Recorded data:
════

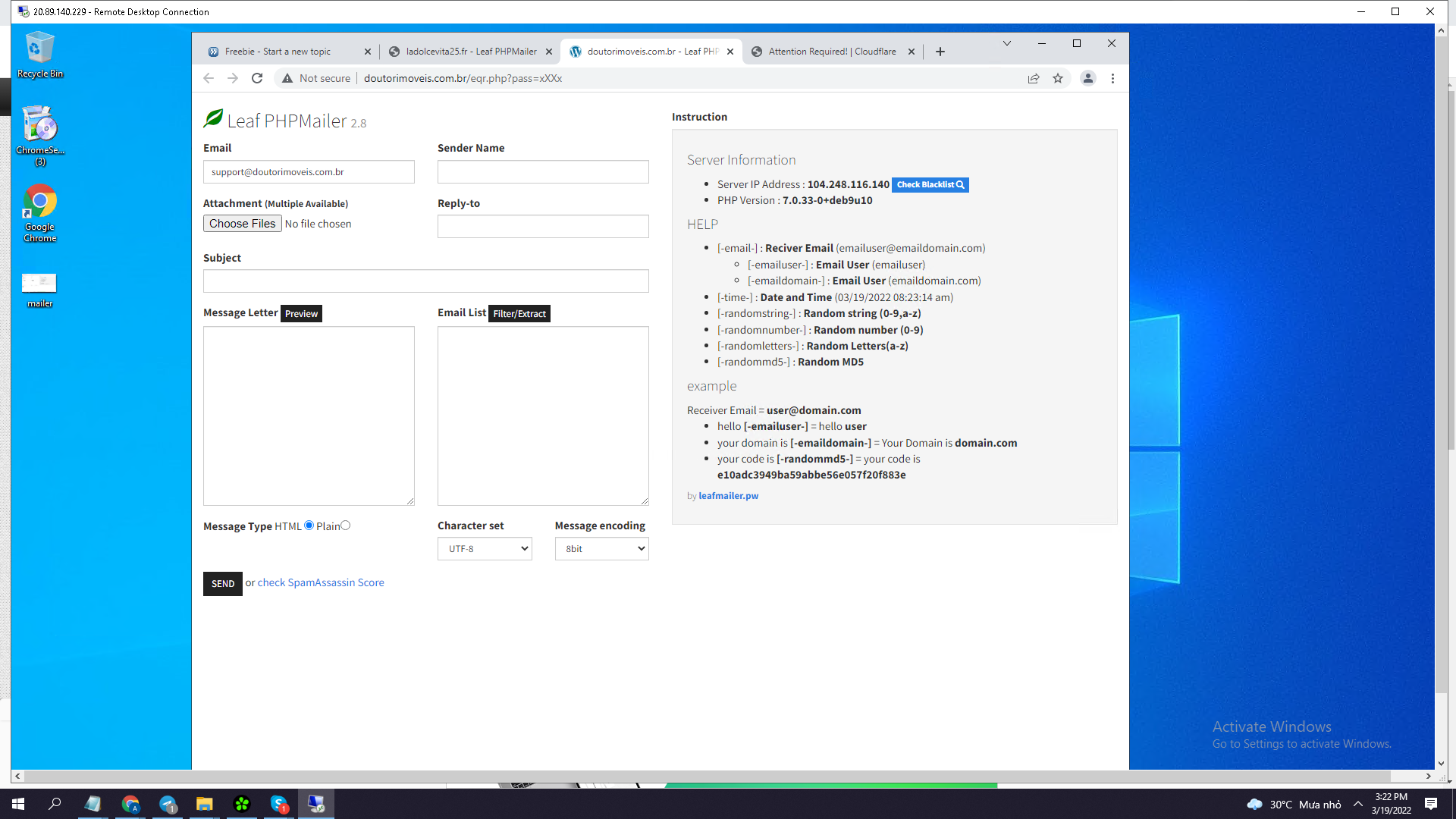
Task: Click the Filter/Extract button icon
Action: (x=518, y=314)
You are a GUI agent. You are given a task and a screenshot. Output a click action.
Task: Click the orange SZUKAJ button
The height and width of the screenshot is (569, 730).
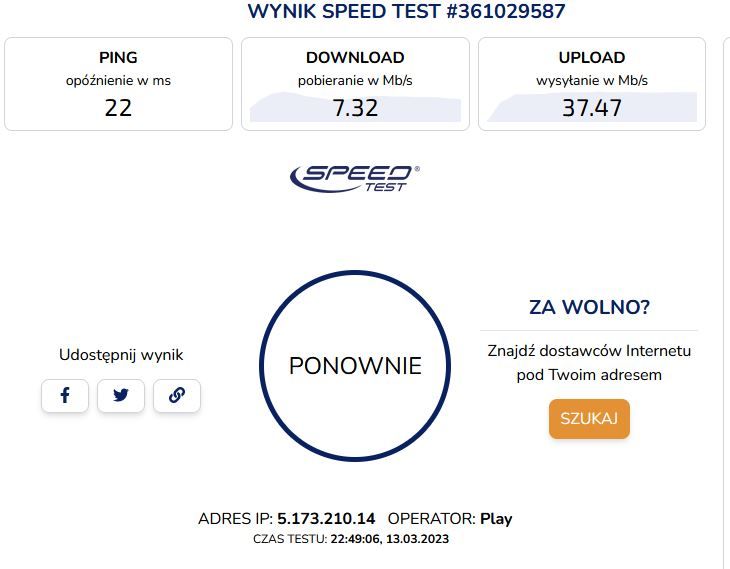coord(589,419)
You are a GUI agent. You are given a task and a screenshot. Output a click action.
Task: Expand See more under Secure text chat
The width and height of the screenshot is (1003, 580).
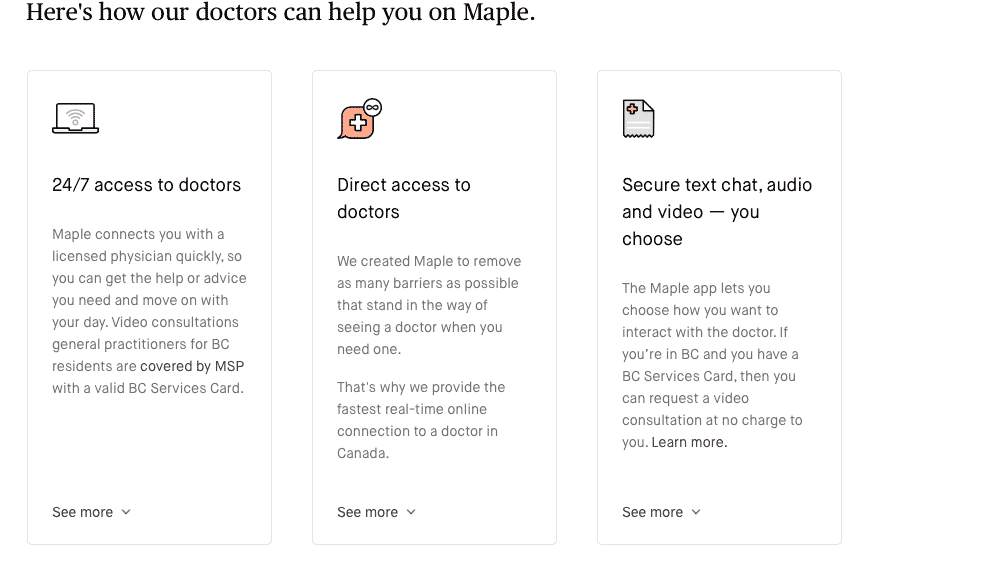pyautogui.click(x=661, y=512)
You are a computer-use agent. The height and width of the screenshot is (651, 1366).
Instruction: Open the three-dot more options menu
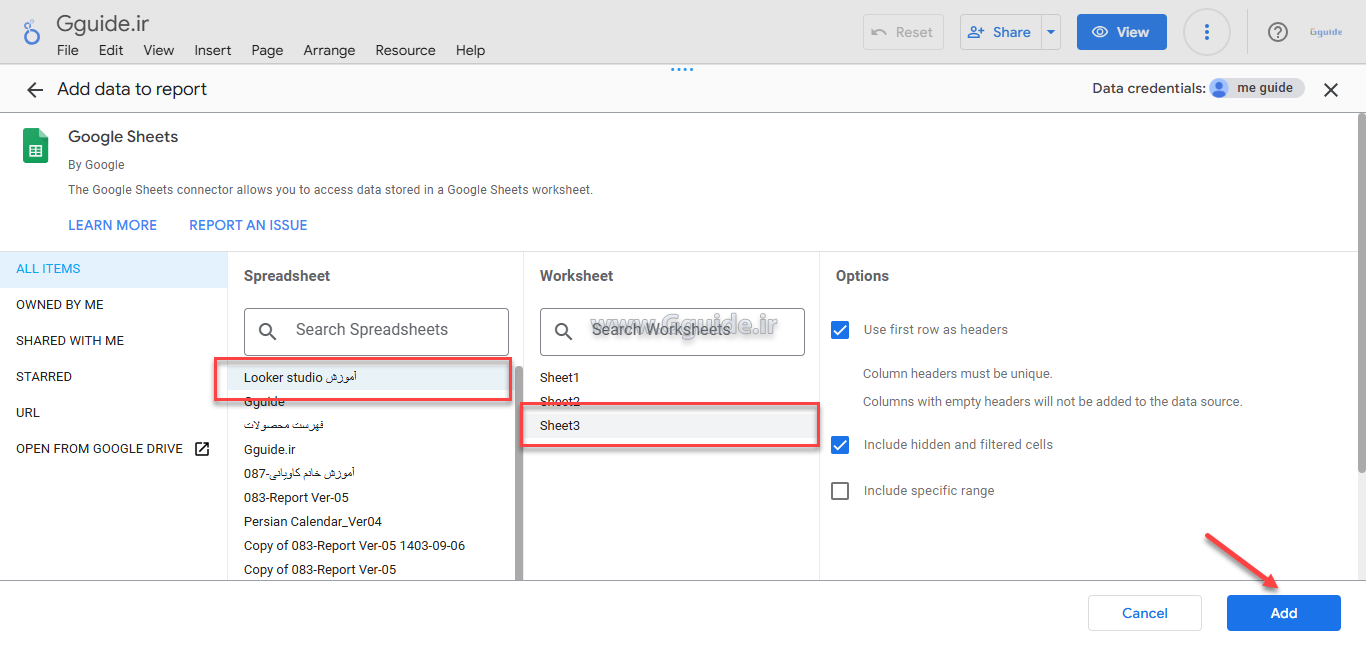point(1206,32)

════

Above are some entries; copy exactly the lines from the line with "Task: Click the orange SZUKAJ button" through the line with "Task: Expand See more under Secure text chat", both included, but none of the pictures.

» **Exercise result**
Task: Click the orange SZUKAJ button
The height and width of the screenshot is (569, 730).
coord(589,419)
You are a GUI agent. You are given a task and a screenshot. Output a click action.
Task: Expand See more under Secure text chat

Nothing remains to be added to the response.